Sir Hiram Maxim Will Not Run for the British Parliament,” announced a headline on Dec. 22, 1905, in the Bangor Daily Commercial. It was definitely a celebrity story for eastern Mainers. The man from Piscataquis County who had moved to England and changed the face of modern warfare by inventing the first fully automatic machine gun could attract public attention simply by doing nothing.
The newspaper retold the legend of Hiram, how he took his father’s idea from the backwoods of Maine and improved upon it until he had invented the gun that was loaded and fired through the energy of its own recoil. “The result was the Maxim Automatic gun, which has had more to do with the peace of the world in the last 20 years and the subjugation of savage races than any other ever invented by man,” said the newspaper.
Peace? I checked my Encyclopedia Britannica to get a fuller explanation of Sir Hiram’s role in keeping world peace: “Machine guns of the Maxim type had a destructive power never seen before in warfare. In the 1890s British infantry units used Maxim guns … to cut down hordes of poorly armed rebels in Africa and Afghanistan. In World War I, a few of them could cause thousands of casualties. Their defensive fire so limited the offensive power of infantry that the entire Western Front, from the Swiss border to the English Channel, became one vast siege operation.”
That doesn’t sound like Hiram deserved a Nobel Peace Prize. The pre-World War I era has been called the Age of Innocence with good reason. As the world teetered on the edge of the War-To-End-All-Wars, Maxim Guns, like battleships and other weaponry, were thought to be keeping the peace (the same way some people regard nuclear weapons today). But when all is said and done, people keep peace, not guns.
Even the United States became caught up in this world arms race. It, too, decided it needed a few Maxim Guns. A plan to create an artillery corps armed with Maxim Guns was the subject of an editorial in the Commercial on July 17, 1906. “The gun platoon armed with two machine guns will be able to discharge at the enemy a shower of projectiles equal to the entire firing capacity of the rest of the regiment,” said the writer. This was just a few years after the U.S. had its little adventure with imperialism called the Spanish-American War. More recently there had been some idle talk about war with Japan, the country that had just trounced the Russians.
Sir Hiram, the man who kept the peace before World War I, had become a guru on all manner of subjects. He was valued almost as much for his predictions as science-fiction writer H.G. Wells. “HIRAM MAXIM THINKS WE SHALL FLY SOON,” trumpeted a headline in the Commercial on Sept. 6, 1906. Maxim had experimented with a steam-powered airplane after inventing his gun, so he was as good as anyone to talk about the subject.
Even though the Wright brothers had already made their famous flights, scientists were still debating what the first practical plane would be like. Maxim predicted correctly it would be a heavier-than-air machine (as opposed to a dirigible) powered by a lightweight engine of the type developed for the automobile. The story ended with a pitch by Maxim, ever the self-promoter, for money from the English government so he could conduct more experiments. Steam-powered airplanes, however, were not in anyone’s future.

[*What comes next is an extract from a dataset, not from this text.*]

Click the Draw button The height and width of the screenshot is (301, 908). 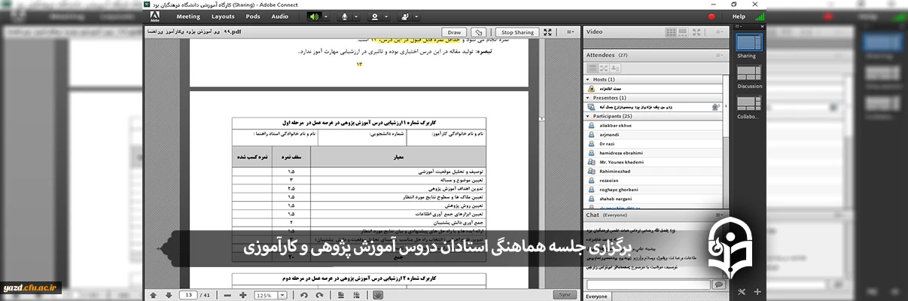(454, 32)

A few weeks later, Sir Hiram was back in the Commercial predicting the nature of future wars. “The wars of the future will be fought in the air. The chief weapon used will undoubtedly be something in the nature of an aerial torpedo,” he was quoted as saying on Dec. 1, 1906. Bombs? Missiles? Nuclear bombs and missiles? Maxim had envisioned the bloody century ahead.
Embroidering on his interview, the enthusiastic reporter commented chillingly, “there are few subjects more fascinating to contemplate in the abstract … than the potentialities of science when applied to wholesome slaughter. … Imagine the state of a town which is attacked by a half a dozen mechanical monsters out of reach, in the heavens, constantly dropping into it dynamite bombs.” Perhaps he meant “wholesale slaughter.”
Hiram’s younger brother Hudson, another great scientist in explosive matters, was also much-quoted back then. A few weeks after Hiram predicted aerial war, Hudson described his new underwater torpedo. “Driving a self-propelled torpedo by steam generated in the burning of high explosives carried within the torpedo in concentrated form, Hudson Maxim has concluded experiments from which he asserts that the range of naval torpedoes will be doubled and naval warfare revolutionized,” said a story in the Commercial on Jan. 19, 1907. The Maxim Torpedo, however, did not make the same mark in the history books as the Maxim Gun.
Two months later, on March 23, Hudson was once again featured in the Commercial touting a new “safety detonation fuse” for armor-piercing shells. Safe for whom, you ask?
Influential as they were, the two backwoodsmen from Maine were tools as well as beneficiaries of what President Dwight D. Eisenhower would later call the military-industrial complex. The guns and explosives they invented could keep the peace only so long as diplomacy was successful. They helped create a fantasy world where wars and weapons at first seemed exciting and inevitable, and certain individuals profited immensely from them.